Return the lines below exactly, please, from the one containing "The width and height of the screenshot is (767, 479)." through the last one, both included, and leave out any pictures.
START Data supplied
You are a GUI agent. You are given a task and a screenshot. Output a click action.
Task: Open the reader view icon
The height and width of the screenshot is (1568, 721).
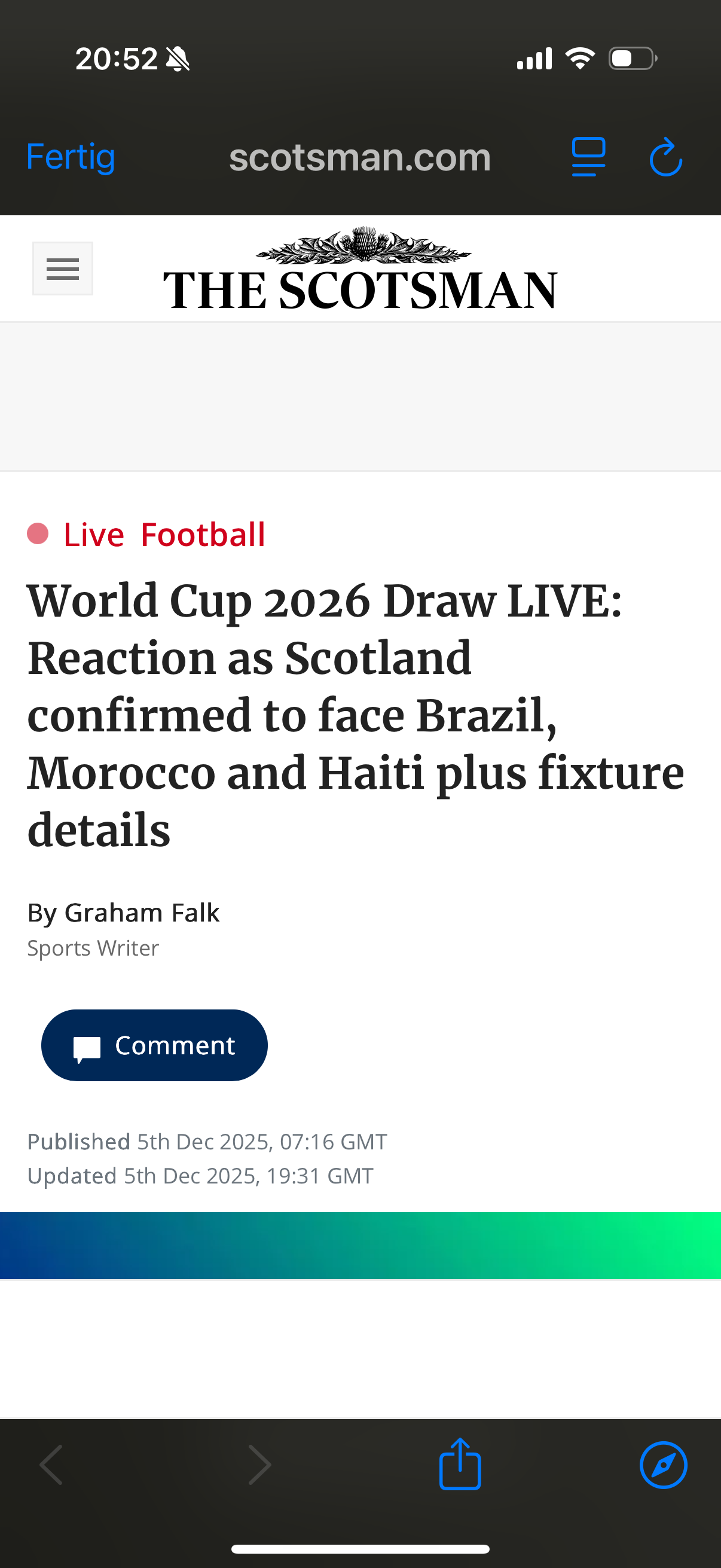click(588, 157)
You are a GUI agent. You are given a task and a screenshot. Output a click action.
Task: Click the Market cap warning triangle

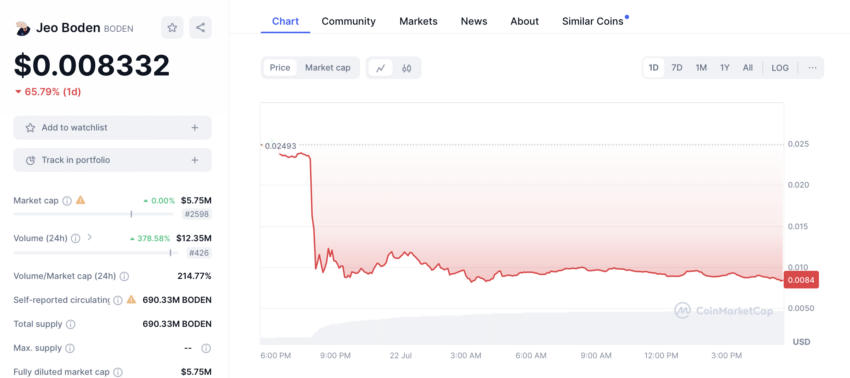point(80,200)
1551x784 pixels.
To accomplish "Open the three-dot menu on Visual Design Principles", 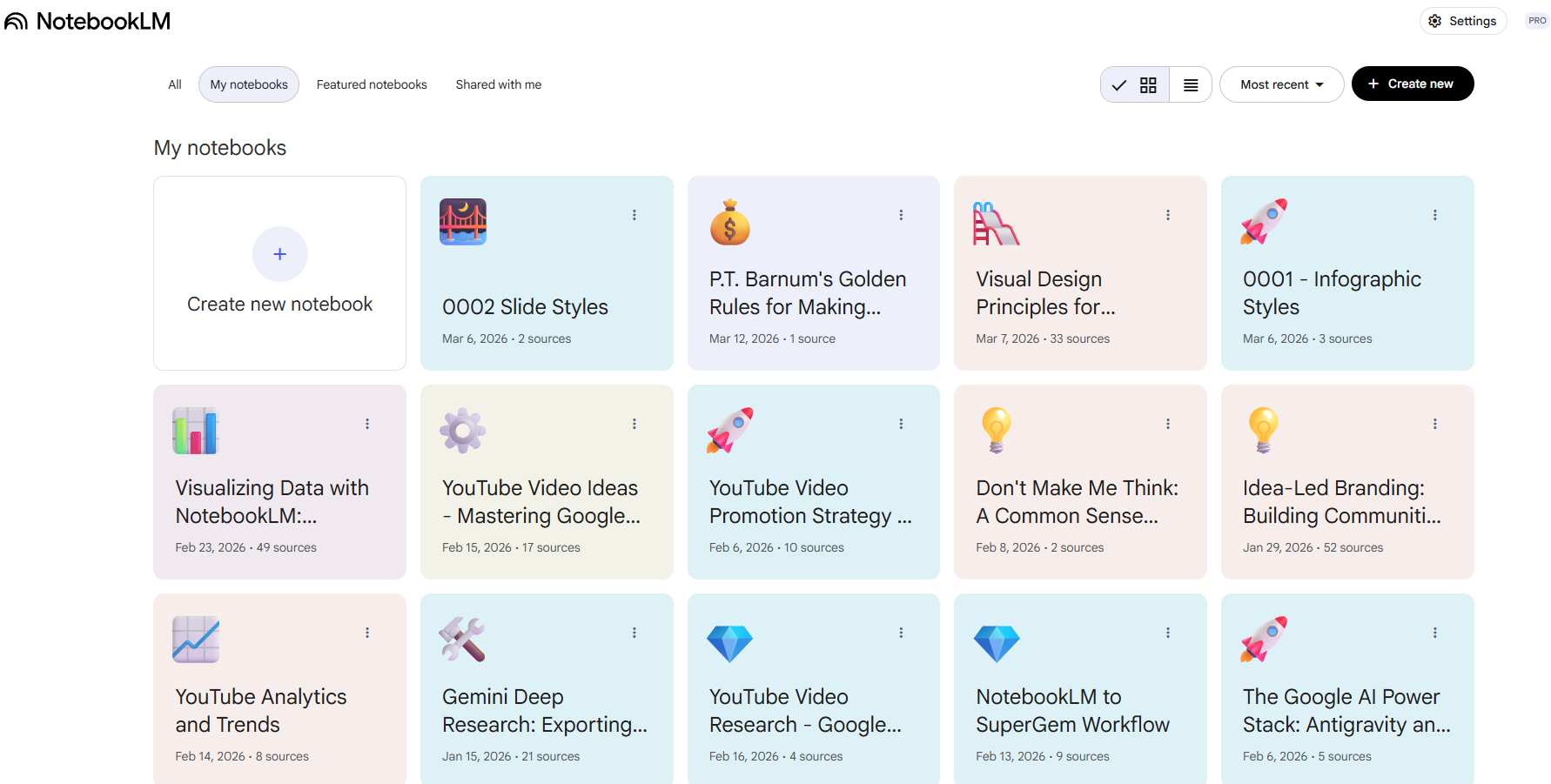I will tap(1168, 215).
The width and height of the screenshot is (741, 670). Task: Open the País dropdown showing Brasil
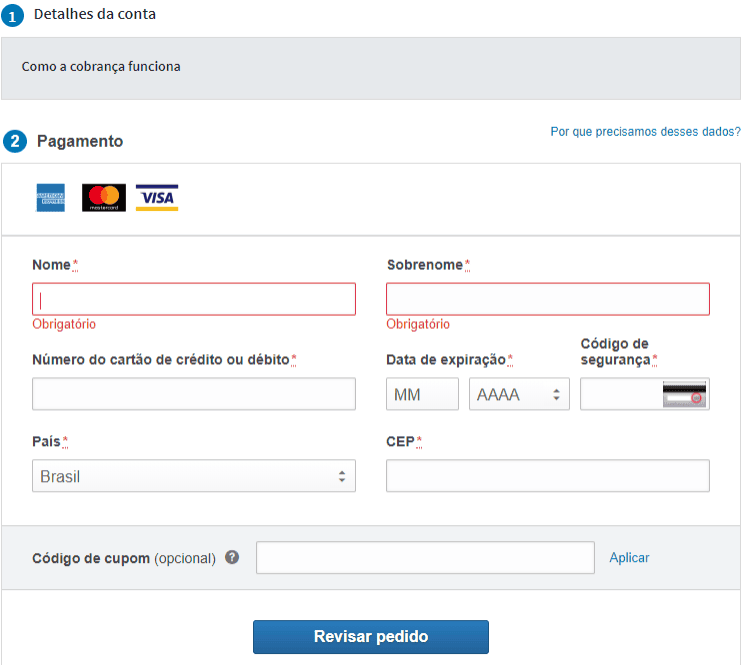194,476
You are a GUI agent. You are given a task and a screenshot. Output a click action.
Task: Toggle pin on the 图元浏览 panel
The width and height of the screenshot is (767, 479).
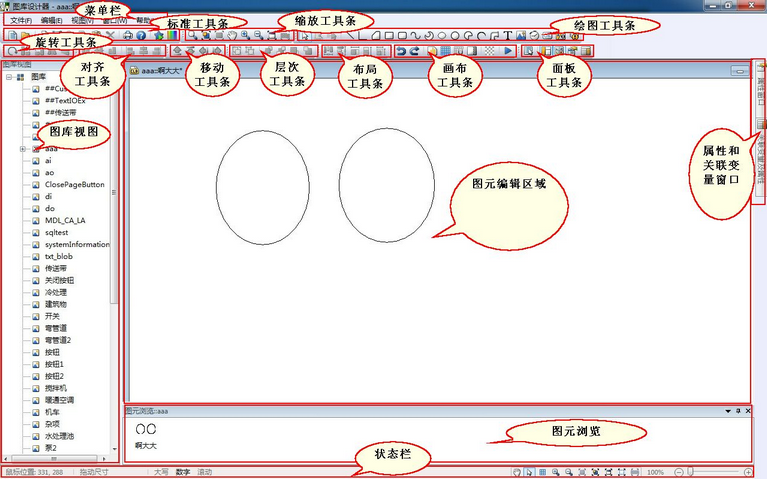click(x=738, y=411)
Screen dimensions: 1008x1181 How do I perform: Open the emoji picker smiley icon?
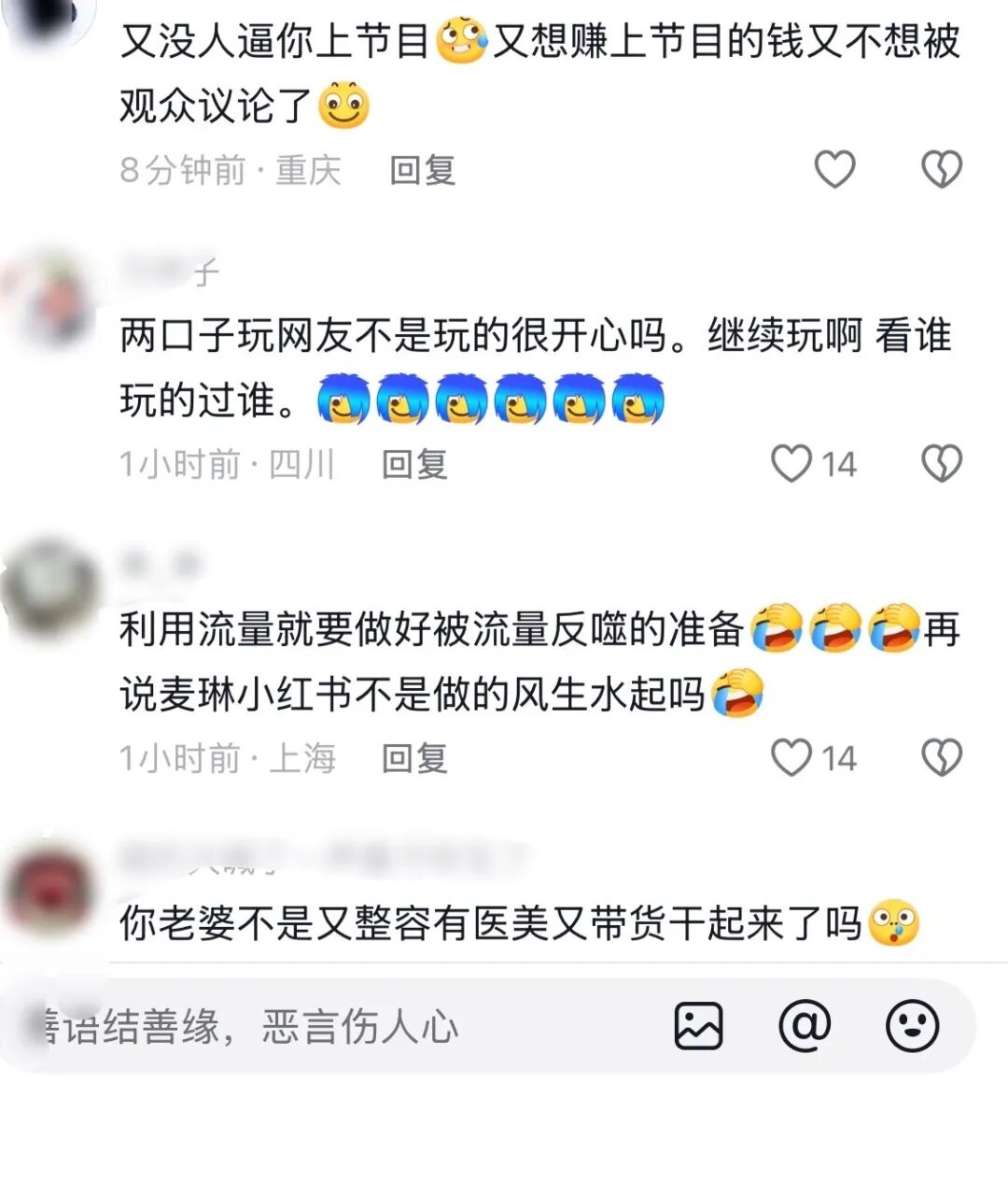(912, 1026)
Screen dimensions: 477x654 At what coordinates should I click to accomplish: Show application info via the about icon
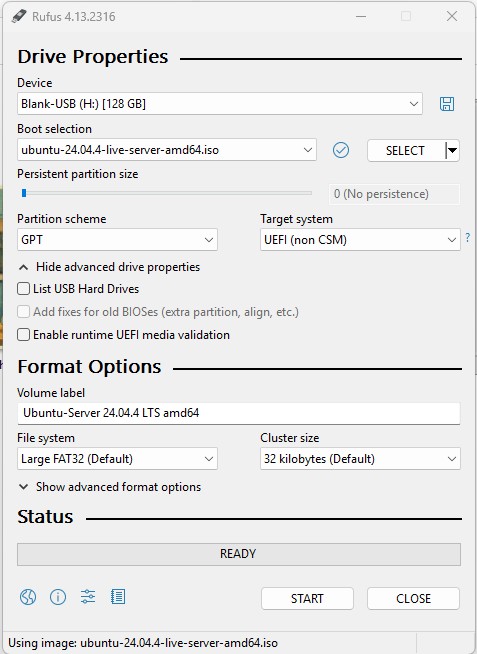tap(58, 597)
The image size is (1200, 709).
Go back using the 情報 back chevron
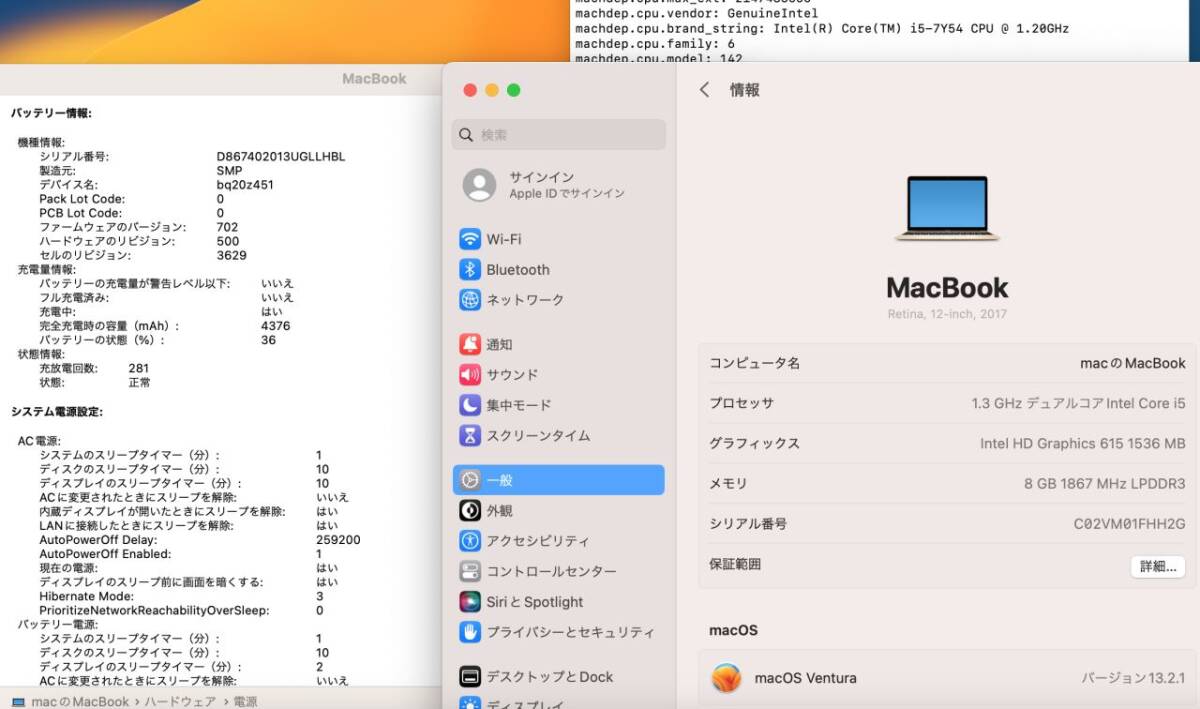[705, 89]

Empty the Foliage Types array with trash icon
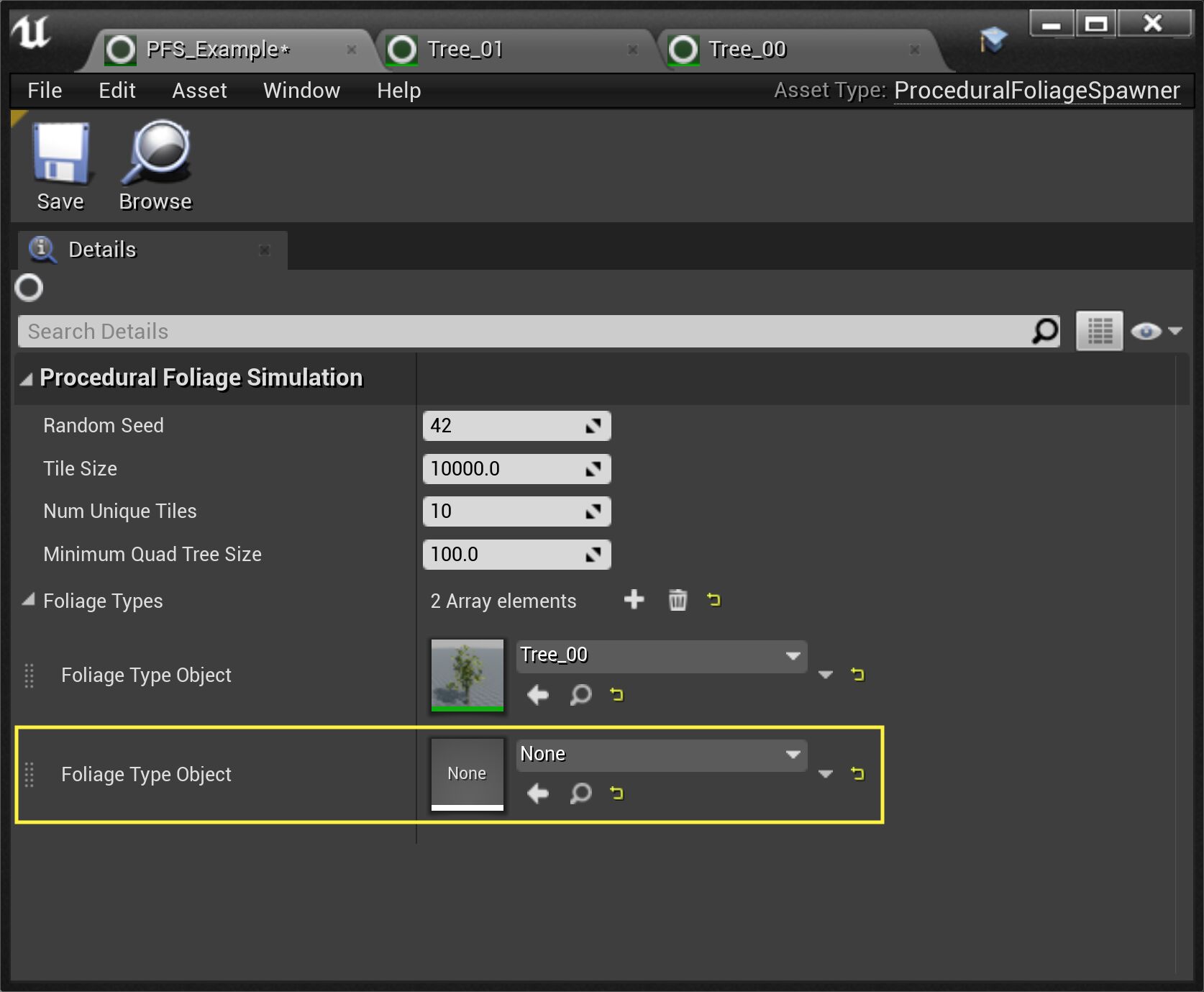(x=678, y=600)
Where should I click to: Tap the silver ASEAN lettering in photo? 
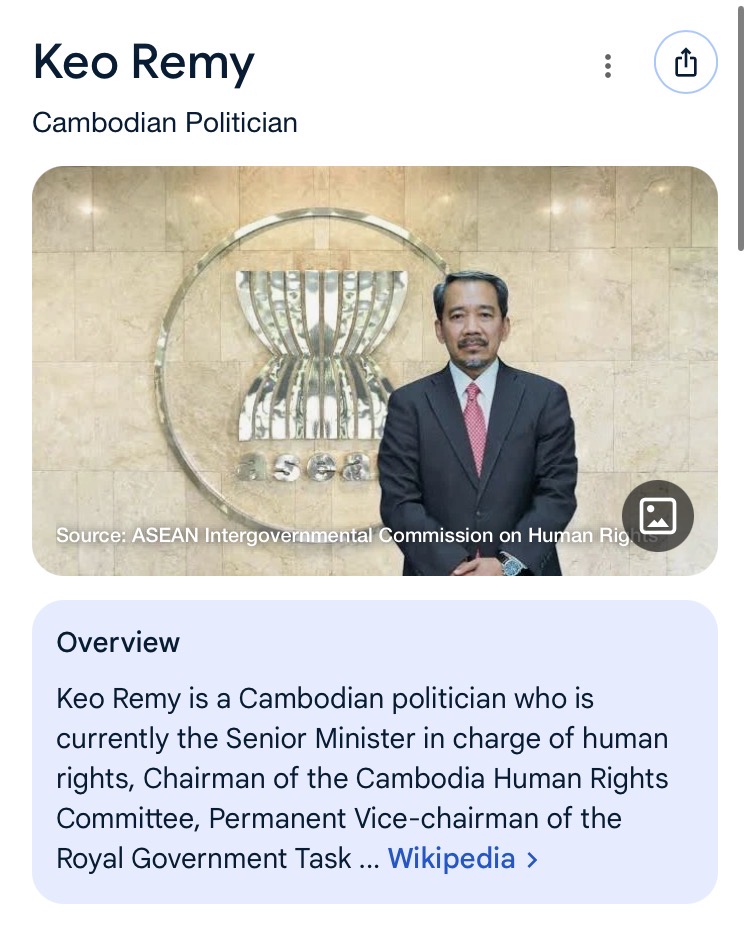[x=300, y=467]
END Data supplied
**Exercise result**
The width and height of the screenshot is (767, 479).
click(x=738, y=411)
Screen dimensions: 1008x1181 How do I perform: Open the emoji picker smiley icon?
(912, 1026)
Screen dimensions: 477x654 At what coordinates should I click to accomplish: Show application info via the about icon
tap(58, 597)
The image size is (1200, 709).
Go back using the 情報 back chevron
[705, 89]

Empty the Foliage Types array with trash icon
(x=678, y=600)
Where should I click to: Tap the silver ASEAN lettering in photo? 
[x=300, y=467]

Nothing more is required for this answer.